→ **EXERCISE REQUIREMENTS**:
Rewrite only the lines beginning at the line that contains "Plot-your-own stories. (3) (89, 309)" and stopping after the line that contains "Extraterrestrial beings (1) (90, 389)", keeping each request in full and multiplying every coordinate in the answers by 0.65. Round each result to a whole number, with halves rounded up.

→ **GIVEN RECORDS**:

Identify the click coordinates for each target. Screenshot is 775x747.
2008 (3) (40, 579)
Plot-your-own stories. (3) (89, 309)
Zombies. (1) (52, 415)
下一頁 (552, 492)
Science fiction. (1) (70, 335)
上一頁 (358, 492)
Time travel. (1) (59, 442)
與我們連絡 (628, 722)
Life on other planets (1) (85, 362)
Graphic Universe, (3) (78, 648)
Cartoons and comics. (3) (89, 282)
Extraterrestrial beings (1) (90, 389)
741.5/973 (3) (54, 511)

--

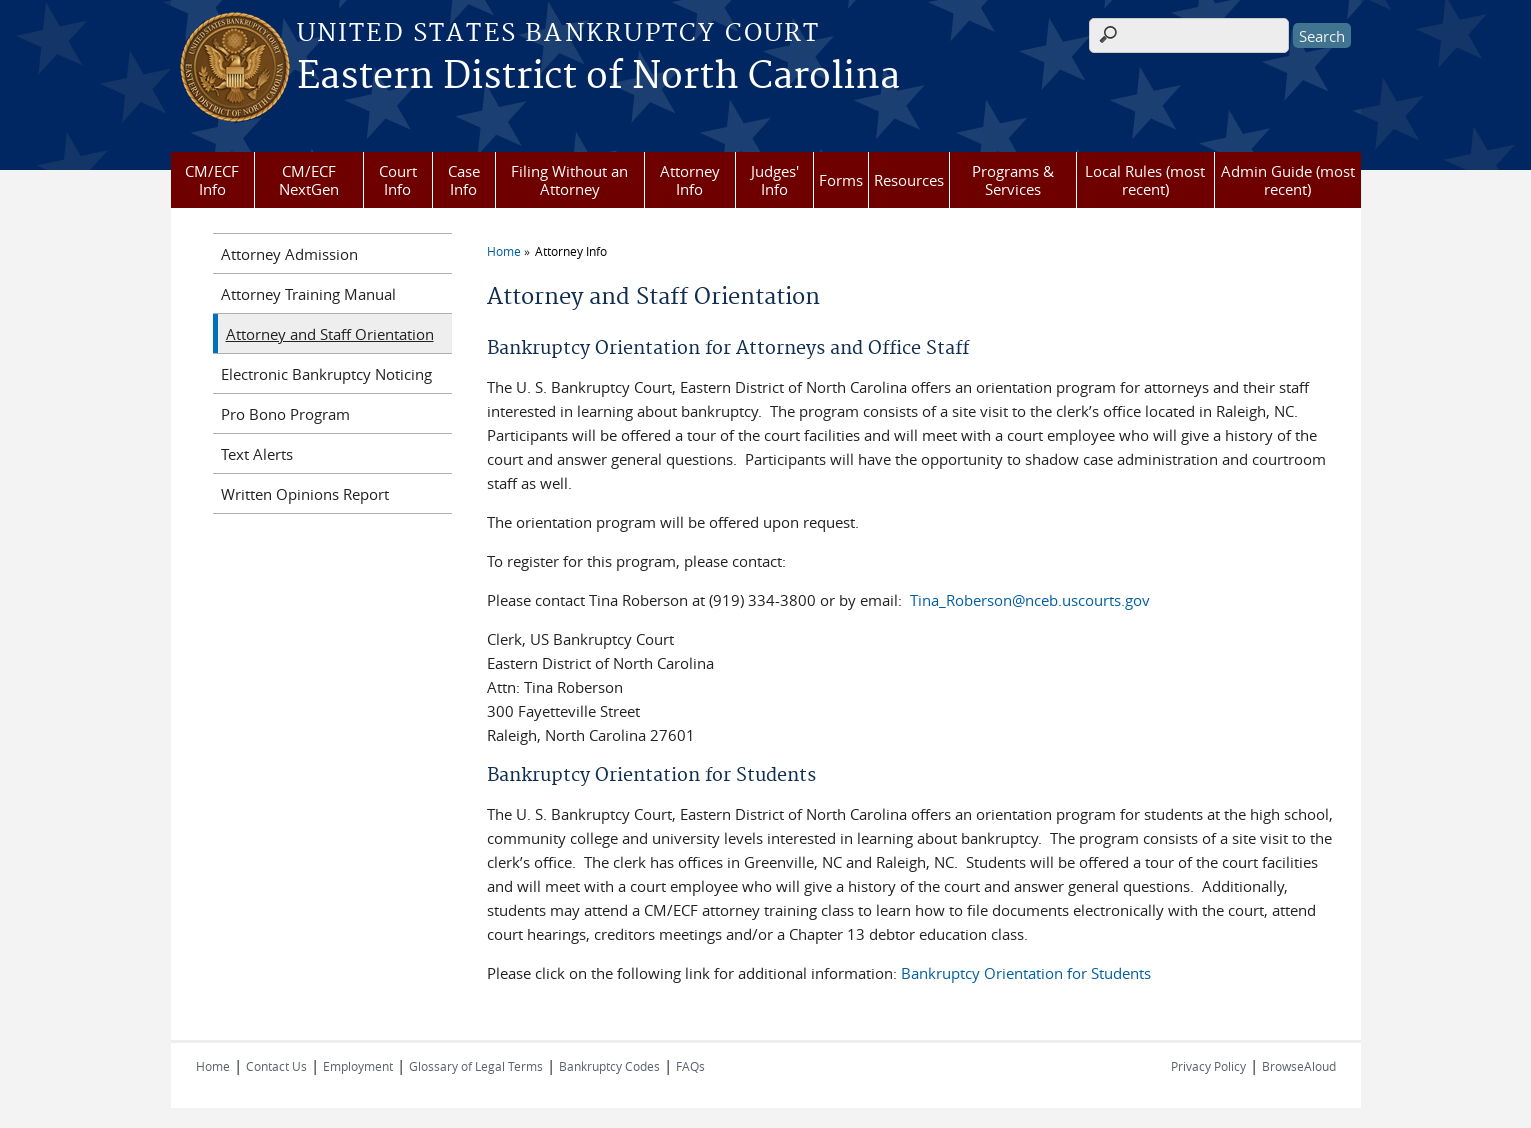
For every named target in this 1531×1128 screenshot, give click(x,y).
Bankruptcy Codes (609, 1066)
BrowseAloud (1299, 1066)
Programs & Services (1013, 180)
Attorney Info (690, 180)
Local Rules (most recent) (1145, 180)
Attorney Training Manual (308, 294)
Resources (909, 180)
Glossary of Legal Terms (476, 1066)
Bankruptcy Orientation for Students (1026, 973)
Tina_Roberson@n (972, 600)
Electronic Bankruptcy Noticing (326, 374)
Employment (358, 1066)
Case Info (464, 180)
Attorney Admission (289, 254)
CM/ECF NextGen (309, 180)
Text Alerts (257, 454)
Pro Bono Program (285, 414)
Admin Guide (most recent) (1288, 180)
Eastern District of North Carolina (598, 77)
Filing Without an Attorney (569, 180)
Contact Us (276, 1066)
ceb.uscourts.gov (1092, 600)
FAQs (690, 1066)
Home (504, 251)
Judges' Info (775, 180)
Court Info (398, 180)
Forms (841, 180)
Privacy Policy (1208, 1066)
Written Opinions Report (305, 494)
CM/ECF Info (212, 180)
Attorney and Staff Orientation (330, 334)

--

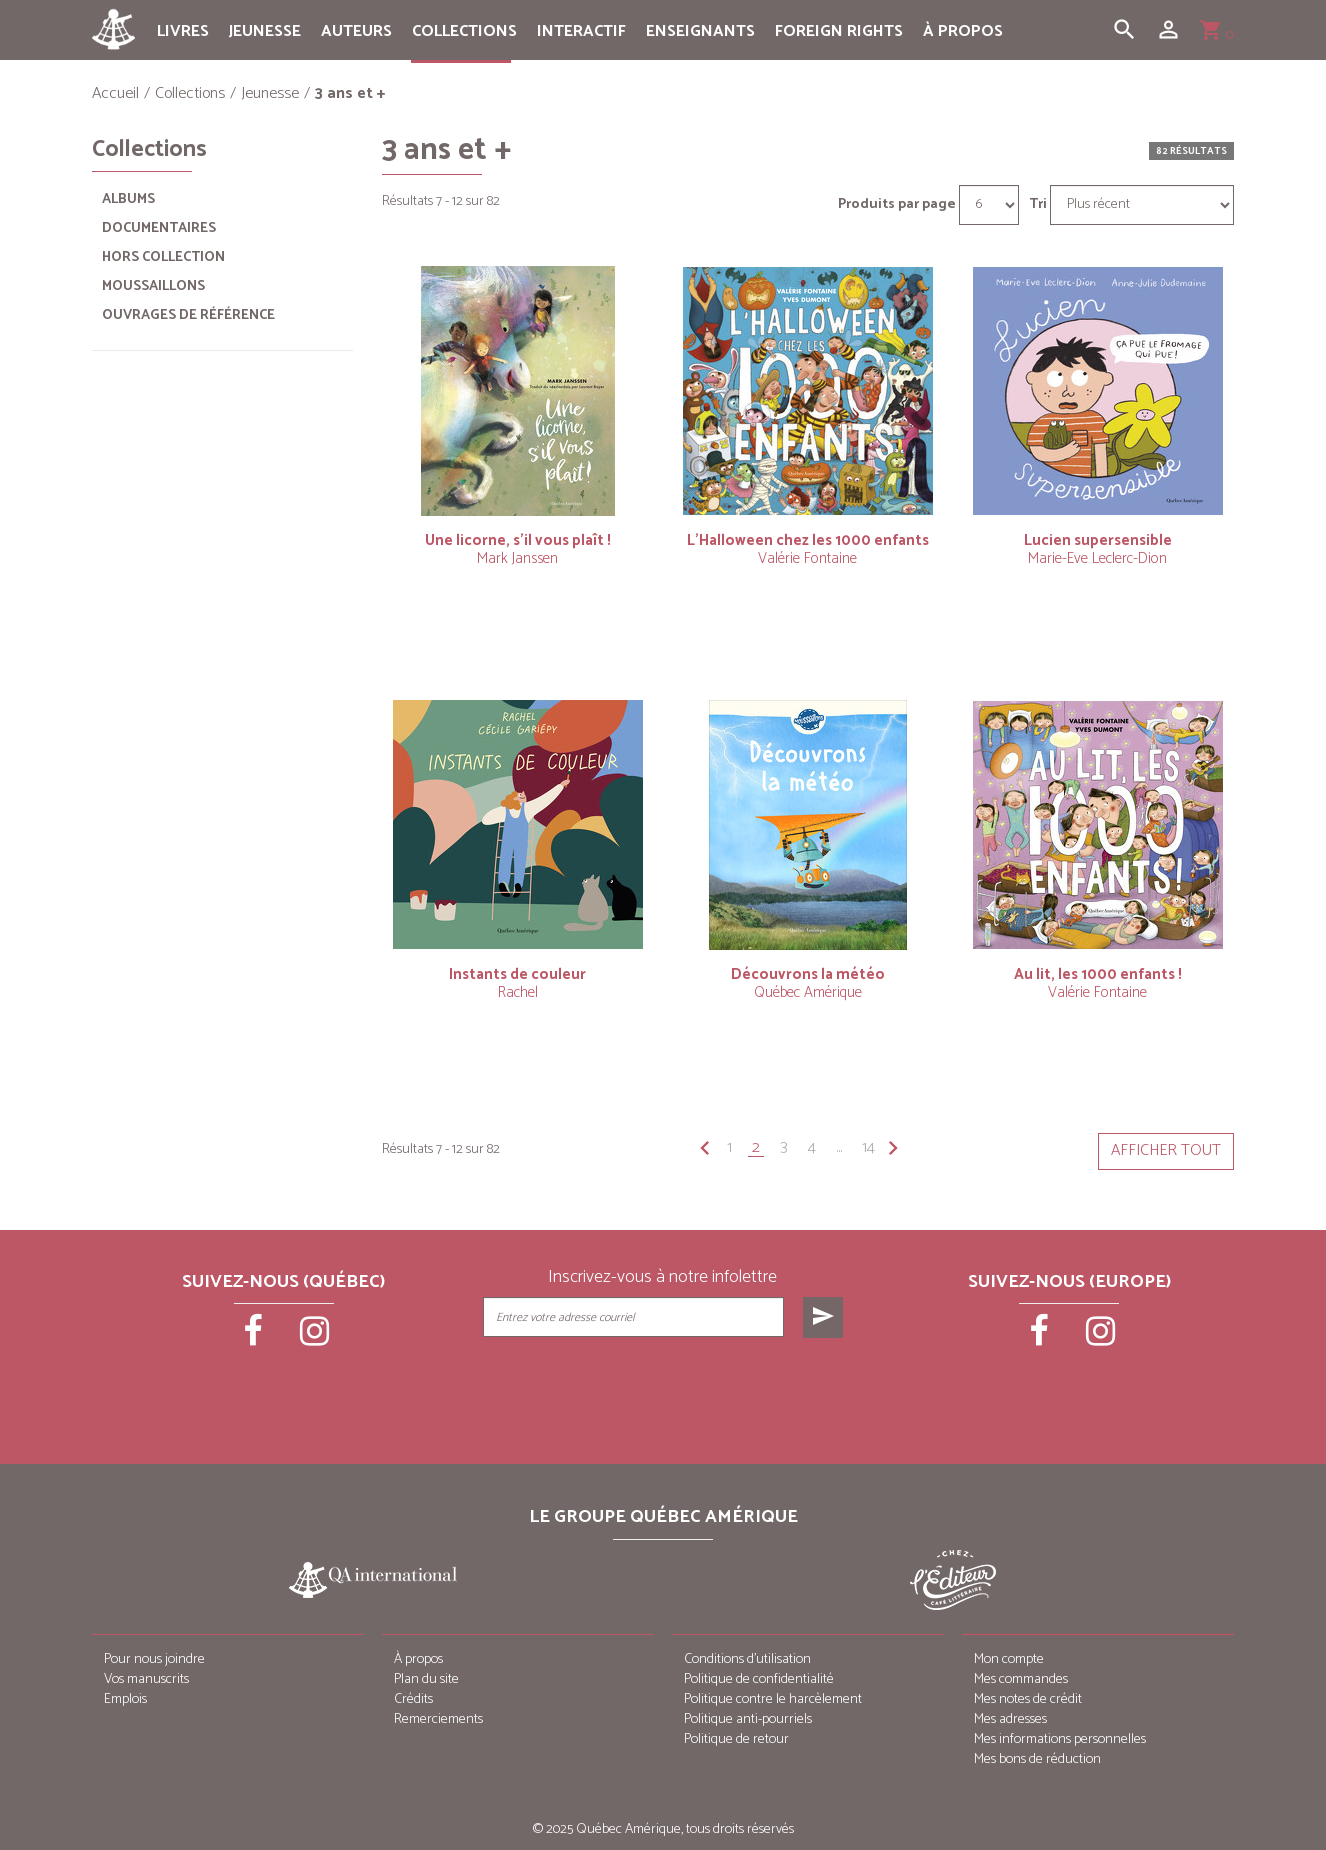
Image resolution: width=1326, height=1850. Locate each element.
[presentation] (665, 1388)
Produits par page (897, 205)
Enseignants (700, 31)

→ **ANSWER TO THE TASK**:
Plot-your-own stories. (3) (58, 201)
Zombies. (1) (34, 270)
下一頁 (359, 320)
Science fiction. (1) (46, 218)
上一頁 (233, 320)
Time travel. (1) (38, 287)
與我們連絡 (408, 469)
Life on other planets (1) (55, 235)
Graphic Universe, (3) (51, 421)
Cartoons and comics. (3) (58, 183)
Extraterrestrial beings (1) (59, 253)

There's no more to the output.